Primary LanguageXSLT

EAD-to-LUX

EAD to JSON process. Just intended for a proof-of-concept stage of a project.

The current workflow is to take all of the validated EAD3 source files (e.g. from https://github.com/YaleArchivesSpace/Archives-at-Yale-EAD3) and convert to JSON using the EAD3_to_LUX.xsl transformation. That simplifies things quite a bit, since all of the files are already serialized, updated according to local standards, and validated before ever reaching the GitHub repository.

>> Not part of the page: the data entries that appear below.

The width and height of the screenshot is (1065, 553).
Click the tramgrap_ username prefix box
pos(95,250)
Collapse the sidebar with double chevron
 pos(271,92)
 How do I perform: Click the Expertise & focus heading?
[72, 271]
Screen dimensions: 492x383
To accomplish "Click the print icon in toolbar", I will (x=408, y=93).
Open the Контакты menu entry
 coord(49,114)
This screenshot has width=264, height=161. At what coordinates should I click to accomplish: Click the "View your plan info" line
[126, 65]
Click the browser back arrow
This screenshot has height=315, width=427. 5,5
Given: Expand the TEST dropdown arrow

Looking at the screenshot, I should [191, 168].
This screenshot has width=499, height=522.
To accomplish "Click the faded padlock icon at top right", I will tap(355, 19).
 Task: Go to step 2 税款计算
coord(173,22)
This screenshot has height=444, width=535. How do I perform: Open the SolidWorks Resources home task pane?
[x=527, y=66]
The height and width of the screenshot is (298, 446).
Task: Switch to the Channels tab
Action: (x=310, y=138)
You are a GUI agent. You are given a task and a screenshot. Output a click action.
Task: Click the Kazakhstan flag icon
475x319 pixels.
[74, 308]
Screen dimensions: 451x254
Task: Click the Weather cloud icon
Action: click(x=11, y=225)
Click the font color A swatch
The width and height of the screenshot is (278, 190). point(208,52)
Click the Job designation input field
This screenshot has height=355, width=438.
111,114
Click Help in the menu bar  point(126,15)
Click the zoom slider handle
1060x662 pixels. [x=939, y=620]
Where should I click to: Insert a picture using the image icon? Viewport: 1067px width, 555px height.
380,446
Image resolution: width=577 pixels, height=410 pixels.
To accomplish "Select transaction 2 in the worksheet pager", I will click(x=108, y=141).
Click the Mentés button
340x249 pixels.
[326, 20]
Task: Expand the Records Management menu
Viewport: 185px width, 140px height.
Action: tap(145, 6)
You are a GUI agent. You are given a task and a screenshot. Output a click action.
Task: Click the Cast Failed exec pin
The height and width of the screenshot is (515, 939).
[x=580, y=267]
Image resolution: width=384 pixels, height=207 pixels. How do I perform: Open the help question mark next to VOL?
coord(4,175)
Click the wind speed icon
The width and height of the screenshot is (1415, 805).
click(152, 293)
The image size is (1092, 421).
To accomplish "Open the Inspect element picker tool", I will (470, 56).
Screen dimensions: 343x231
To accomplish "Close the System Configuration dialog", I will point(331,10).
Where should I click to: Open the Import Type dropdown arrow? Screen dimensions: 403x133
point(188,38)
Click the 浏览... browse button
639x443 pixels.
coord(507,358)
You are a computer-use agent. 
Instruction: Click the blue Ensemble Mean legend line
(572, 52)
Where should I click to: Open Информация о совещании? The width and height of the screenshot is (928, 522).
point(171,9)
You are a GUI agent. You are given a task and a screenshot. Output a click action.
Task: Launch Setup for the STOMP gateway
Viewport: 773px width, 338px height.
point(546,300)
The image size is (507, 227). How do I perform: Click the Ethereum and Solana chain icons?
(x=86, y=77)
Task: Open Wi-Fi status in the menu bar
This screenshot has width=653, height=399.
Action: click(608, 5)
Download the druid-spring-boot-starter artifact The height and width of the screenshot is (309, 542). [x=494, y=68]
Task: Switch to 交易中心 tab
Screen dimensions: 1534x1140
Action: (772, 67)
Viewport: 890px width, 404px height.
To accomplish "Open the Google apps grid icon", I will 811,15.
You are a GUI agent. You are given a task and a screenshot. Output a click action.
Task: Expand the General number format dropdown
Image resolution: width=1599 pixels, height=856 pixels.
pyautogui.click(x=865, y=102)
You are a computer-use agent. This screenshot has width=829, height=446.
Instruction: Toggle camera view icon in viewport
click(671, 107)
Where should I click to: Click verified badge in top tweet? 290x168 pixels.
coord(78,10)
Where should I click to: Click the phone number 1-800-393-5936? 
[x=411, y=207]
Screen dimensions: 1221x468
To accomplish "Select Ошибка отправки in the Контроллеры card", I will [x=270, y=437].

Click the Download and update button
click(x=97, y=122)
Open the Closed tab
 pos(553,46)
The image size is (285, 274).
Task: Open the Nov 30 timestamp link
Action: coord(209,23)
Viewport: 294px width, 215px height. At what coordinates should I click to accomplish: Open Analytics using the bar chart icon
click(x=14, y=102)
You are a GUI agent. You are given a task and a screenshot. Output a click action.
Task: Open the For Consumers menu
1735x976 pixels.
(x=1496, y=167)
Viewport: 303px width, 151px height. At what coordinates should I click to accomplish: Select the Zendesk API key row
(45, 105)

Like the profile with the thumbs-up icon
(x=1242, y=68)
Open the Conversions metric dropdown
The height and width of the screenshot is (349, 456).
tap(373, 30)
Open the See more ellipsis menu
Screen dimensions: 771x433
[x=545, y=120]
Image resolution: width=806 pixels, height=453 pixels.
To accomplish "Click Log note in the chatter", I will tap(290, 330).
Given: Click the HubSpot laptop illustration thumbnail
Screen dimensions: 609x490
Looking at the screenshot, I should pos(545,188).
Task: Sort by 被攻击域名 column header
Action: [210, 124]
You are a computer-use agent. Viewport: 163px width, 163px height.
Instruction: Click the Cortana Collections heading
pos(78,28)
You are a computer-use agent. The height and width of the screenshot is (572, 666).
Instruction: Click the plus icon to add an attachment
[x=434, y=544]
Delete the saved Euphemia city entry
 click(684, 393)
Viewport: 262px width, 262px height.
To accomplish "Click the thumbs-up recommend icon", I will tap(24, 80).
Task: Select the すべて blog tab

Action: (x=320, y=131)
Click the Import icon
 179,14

Since I wound up updating the ArchivesSpace EAD3 export process during this project, though, and since those updates will likley not be reflected in our GitHub repository until around the end of June 2020, I decided to re-export local copies of all of the EAD files and validate them again against the EAD3 schema. If interested, I can share those files, but the gist is that I used our normal 'resource-update-feed' ArchivesSpace API endpoint to export the files, then did our normal transformation (e.g. something like java -jar saxon/saxon-he-10.0.jar -s:ead_brbl -o:ead-prepped -xsl:yale.aspace_v2_to_yale_ead3.xsl -threads:4), and the normal validation (e.g. java -jar jing/bin/jing.jar -t ead3.xsd ead-prepped/*.xml).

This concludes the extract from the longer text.